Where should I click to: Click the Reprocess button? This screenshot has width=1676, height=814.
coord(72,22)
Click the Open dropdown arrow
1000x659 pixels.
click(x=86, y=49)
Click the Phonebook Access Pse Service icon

......

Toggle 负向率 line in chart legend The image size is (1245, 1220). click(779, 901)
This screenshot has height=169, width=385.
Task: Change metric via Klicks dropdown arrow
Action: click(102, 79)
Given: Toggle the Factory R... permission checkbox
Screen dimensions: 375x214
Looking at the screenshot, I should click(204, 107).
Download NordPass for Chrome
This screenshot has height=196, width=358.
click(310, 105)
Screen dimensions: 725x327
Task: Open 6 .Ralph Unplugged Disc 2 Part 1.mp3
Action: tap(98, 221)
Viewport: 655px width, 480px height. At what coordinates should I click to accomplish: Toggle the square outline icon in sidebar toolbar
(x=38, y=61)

......

From the entries above, write out only the lines starting at the line that holds "Where should I" and ending at the line that holds "Click the Phonebook Access Pse Service icon", keeping both and matching them exactly.

Result of the exercise:
Where should I click to: Click the Reprocess button? This screenshot has width=1676, height=814.
coord(72,22)
Click the Open dropdown arrow
1000x659 pixels.
click(x=86, y=49)
Click the Phonebook Access Pse Service icon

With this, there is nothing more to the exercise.